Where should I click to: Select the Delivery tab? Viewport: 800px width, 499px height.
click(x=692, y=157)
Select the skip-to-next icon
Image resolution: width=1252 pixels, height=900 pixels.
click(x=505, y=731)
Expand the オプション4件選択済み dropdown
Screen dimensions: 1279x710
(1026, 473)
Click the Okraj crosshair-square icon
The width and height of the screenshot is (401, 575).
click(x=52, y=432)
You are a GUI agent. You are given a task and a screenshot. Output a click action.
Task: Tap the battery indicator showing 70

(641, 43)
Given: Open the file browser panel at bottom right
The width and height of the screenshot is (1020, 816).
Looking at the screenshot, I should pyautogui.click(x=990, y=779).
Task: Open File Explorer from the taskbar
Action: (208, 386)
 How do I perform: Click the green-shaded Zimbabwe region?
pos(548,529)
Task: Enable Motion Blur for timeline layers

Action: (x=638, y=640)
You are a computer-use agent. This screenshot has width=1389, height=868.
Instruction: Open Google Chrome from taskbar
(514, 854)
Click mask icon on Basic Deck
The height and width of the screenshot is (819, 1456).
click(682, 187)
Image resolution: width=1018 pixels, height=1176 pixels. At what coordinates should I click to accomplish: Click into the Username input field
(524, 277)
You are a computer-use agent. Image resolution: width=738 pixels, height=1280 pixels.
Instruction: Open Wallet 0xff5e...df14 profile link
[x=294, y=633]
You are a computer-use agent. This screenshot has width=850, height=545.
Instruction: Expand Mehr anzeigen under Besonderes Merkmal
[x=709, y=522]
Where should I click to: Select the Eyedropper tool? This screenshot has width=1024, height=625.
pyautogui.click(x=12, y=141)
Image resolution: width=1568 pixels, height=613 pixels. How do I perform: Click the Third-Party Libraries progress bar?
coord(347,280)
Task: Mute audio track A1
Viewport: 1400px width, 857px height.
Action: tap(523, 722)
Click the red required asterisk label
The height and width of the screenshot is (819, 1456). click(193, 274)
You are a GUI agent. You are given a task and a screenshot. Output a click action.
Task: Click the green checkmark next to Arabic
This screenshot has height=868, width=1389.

──────────

**To do**: Write out the rows word for word, starting at the first line of the rows and stopping after the line that contains "click(x=52, y=432)".

**The response**:
Where should I click to: Select the Delivery tab? Viewport: 800px width, 499px height.
click(x=692, y=157)
Select the skip-to-next icon
Image resolution: width=1252 pixels, height=900 pixels.
click(x=505, y=731)
Expand the オプション4件選択済み dropdown
Screen dimensions: 1279x710
(1026, 473)
Click the Okraj crosshair-square icon
The width and height of the screenshot is (401, 575).
click(x=52, y=432)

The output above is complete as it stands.